[Date Prev][Date Next][Thread Prev][Thread Next][Date Index][Thread Index]

Re: [HTCondor-users] thoughts on HTCondor python bindings submit improvements



Internally to the schedd jobs are stored as  1 very large classad called the cluster ad.  It is shared by all jobs in the cluster with a "jobid" of (ClusterId, -1).   Each job is  1  tiny classad with a pointer to the cluster ad, usually containing only 1 or two attributes (i.e. JobStatus)
The keys for these job ads are (ClusterId,ProcId) where ProcId's start at 0 and count up.   you can see this if you look at the job_queue.log.

What condor_submit sends to the SCHEDD on submission is *explicitly* this.   So instead of sending 70 or 80 attributes per job to the schedd, it sends 70 or 80 attributes once + 2 attributes per job.   This is a HUGE difference from the perspective of the schedd.  

Inside the bindings,  

    with transaction() as txn : for d in list_of_dicts : sub.queue(d)

Would mean that the c++ code of the sub.queue() method gets called many times, but has no way of knowing which is the last call.    The first call can be identified, and in HTCondor 8.7.8 we use this information to send the clusterad ONLY on the first call, and to send the tiny job ads for each subsequent call to sub.queue().  

With a new feature called "late materialization" condor_submit sends the cluster_ad + submit_file  to the schedd, no job ads are sent at all. Then the schedd uses the submit_file to create job classads as needed.  (in this case the submit file always ends in a "QUEUE <n> from <itemsfile>" statement). 

So to do late materialization submits from python bindings using the loop above,  the sub.queue statement would just append a line to the <itemsfile> of the QUEUE FROM statement - and then the *last* sub.queue() call would transmit the submit file and <itemsfile> to the schedd. 
But of course, there is no way to identify the last call when using the loop above.  Python knows, but it never tells our c++ code.

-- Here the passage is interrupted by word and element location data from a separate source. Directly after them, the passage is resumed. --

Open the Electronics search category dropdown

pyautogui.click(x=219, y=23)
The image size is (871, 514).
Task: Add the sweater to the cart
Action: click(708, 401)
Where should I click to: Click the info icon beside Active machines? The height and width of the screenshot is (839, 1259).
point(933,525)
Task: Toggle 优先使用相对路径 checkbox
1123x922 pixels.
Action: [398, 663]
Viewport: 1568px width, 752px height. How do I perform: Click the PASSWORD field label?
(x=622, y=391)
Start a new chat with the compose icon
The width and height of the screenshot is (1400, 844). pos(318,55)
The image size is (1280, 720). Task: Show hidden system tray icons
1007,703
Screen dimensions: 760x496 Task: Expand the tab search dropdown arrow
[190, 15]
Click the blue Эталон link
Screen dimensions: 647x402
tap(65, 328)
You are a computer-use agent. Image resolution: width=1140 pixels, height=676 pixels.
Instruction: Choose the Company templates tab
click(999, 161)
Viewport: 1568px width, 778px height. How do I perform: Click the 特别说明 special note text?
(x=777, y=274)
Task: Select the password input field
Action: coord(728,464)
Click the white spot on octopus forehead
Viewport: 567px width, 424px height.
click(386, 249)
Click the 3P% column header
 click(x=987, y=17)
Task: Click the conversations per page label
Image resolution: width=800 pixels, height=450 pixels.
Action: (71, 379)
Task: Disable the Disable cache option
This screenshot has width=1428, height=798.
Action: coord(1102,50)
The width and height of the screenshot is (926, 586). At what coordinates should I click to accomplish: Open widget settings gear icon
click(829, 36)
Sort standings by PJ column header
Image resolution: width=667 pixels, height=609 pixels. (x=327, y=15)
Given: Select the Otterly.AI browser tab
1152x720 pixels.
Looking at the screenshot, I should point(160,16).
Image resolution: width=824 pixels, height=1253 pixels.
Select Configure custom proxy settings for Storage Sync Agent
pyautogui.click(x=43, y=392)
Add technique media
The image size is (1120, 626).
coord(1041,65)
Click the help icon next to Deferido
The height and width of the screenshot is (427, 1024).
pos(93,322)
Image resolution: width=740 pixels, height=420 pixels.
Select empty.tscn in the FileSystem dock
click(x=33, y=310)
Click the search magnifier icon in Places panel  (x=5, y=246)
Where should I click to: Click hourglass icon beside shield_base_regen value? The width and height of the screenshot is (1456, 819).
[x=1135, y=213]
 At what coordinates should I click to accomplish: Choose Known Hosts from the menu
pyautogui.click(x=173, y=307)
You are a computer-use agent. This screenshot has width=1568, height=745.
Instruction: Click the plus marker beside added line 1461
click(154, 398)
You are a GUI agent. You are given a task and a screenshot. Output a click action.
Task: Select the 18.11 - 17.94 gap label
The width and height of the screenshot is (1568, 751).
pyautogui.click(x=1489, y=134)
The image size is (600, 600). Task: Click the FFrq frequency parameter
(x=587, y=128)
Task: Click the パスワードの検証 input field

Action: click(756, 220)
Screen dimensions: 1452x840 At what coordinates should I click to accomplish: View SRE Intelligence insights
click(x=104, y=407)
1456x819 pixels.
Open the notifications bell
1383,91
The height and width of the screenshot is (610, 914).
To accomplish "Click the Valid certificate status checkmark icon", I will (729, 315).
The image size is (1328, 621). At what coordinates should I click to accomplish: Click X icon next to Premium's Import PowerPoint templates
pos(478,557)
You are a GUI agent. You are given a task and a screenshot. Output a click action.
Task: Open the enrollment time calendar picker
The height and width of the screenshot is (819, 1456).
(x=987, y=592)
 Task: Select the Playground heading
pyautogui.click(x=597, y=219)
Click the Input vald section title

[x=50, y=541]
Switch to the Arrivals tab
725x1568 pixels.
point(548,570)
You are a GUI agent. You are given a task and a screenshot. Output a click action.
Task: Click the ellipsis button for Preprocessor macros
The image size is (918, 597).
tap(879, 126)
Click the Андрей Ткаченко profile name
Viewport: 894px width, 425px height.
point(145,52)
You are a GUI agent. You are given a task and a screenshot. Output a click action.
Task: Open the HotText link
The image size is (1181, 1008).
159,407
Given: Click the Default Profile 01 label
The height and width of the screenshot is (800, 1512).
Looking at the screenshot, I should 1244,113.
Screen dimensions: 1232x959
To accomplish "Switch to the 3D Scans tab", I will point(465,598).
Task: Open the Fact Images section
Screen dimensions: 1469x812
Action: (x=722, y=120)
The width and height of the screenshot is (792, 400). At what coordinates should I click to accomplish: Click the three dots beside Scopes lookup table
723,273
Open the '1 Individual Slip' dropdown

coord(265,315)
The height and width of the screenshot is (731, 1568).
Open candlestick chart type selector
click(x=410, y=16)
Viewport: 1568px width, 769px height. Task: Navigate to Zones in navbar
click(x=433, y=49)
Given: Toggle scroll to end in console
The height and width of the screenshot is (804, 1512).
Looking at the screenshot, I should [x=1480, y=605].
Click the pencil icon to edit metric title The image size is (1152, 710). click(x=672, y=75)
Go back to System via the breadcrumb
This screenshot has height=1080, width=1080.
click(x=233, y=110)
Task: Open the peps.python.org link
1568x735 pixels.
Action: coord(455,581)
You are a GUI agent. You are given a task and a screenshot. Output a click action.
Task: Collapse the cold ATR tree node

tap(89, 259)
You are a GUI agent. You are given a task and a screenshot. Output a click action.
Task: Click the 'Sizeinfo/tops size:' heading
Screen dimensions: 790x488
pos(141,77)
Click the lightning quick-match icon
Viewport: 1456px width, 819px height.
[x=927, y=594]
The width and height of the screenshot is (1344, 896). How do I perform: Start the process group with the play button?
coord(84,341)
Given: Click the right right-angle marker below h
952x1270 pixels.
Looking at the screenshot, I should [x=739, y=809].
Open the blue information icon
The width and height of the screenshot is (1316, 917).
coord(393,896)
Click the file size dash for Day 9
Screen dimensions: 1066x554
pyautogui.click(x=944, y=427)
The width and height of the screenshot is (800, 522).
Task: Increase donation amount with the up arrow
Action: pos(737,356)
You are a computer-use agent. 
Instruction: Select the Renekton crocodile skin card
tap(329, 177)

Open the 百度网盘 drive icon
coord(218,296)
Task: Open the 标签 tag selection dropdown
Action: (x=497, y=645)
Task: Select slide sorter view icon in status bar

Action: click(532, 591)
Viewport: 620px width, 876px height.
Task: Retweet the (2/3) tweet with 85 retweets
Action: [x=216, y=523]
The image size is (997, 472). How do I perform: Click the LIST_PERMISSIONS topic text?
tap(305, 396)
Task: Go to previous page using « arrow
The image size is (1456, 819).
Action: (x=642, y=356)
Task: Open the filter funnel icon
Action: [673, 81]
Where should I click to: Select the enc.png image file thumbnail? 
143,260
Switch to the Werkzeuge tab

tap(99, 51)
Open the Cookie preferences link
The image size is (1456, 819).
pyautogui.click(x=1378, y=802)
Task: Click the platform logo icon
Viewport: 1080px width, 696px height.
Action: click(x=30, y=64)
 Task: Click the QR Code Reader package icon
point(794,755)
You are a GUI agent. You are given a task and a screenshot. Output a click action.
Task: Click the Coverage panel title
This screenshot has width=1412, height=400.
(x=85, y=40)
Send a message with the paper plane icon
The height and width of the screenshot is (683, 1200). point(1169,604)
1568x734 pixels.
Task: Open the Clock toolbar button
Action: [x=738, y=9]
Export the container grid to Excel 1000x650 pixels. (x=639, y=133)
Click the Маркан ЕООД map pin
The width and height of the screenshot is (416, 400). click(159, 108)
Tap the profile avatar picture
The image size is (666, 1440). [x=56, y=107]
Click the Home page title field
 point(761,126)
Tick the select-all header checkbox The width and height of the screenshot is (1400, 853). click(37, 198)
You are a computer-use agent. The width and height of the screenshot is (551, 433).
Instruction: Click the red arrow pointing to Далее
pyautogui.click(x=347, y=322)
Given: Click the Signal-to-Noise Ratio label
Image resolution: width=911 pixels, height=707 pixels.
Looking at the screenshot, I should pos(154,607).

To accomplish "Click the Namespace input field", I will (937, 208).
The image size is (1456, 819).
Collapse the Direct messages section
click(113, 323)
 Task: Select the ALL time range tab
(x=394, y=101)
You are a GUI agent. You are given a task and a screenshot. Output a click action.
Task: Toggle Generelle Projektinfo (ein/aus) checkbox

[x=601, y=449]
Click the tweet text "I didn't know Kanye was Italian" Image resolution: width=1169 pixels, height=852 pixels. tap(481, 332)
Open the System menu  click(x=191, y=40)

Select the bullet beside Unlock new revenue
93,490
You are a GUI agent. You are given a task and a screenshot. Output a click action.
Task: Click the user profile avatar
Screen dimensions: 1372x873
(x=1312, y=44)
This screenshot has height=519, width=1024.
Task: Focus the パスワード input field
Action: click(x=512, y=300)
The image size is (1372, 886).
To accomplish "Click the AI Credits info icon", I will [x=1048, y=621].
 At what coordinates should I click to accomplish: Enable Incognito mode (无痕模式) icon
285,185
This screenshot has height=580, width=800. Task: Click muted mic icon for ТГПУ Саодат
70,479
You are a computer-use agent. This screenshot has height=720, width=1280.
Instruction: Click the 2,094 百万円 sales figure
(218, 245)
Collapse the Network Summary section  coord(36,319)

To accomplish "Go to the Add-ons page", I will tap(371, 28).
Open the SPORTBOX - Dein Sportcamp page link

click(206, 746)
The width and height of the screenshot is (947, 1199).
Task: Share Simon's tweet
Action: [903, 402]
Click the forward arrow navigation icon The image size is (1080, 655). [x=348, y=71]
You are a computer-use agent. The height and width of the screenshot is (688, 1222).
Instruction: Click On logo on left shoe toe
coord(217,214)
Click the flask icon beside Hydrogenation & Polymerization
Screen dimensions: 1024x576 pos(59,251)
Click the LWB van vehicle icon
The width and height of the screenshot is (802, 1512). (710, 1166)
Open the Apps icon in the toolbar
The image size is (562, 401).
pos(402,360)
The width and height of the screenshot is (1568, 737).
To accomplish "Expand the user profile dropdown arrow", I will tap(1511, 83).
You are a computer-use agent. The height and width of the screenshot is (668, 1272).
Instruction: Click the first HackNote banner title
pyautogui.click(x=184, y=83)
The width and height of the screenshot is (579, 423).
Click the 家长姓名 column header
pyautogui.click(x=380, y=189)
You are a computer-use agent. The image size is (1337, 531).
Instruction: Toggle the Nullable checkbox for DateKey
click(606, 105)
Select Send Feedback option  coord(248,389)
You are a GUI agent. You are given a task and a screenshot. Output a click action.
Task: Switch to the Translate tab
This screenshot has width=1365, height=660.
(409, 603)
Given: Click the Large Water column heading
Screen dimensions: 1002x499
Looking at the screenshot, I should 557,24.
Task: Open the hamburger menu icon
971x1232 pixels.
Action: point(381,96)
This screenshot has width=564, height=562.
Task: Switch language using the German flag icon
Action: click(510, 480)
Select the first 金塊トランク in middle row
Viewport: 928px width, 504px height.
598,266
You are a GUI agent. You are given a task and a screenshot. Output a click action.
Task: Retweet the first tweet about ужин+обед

On the other hand, if the sub.queue() method is only called once, and passed an iterator to a list_of_dicts, the the c++ code *does* see the iterator stop, and at that point it can send the final <itemsfile> to the schedd. 

-tj

-----Original Message-----
From: HTCondor-users [mailto:htcondor-users-bounces@xxxxxxxxxxx] On Behalf Of Dimitri Maziuk
Sent: Friday, April 27, 2018 12:20 PM
To: htcondor-users@xxxxxxxxxxx
Subject: Re: [HTCondor-users] thoughts on HTCondor python bindings submit improvements

On 04/27/2018 10:13 AM, John M Knoeller wrote:
...
> We could stop there, but I also thought it would be nice to submit using a native python iterator also, and it seemed to me that it is clearer to have the user always pass the iterator of the htcondor.Submit class to the queue statement explicitly rather than implicitly.

I think if your submit file parser returns a list of dicts, each
describing one job complete with executable and universe and all, then
the user could sub.queue(txn, dict) in a loop. Or sub.queue(txn,
**dict), whichever way you like it.

I'm not sure I get the bindings code argument, but then I haven't seen
it:  I assume there is a reason you can't do your "last job" magic in
the StopIteration catch block?

-- 
Dimitri Maziuk
Programmer/sysadmin
BioMagResBank, UW-Madison -- http://www.bmrb.wisc.edu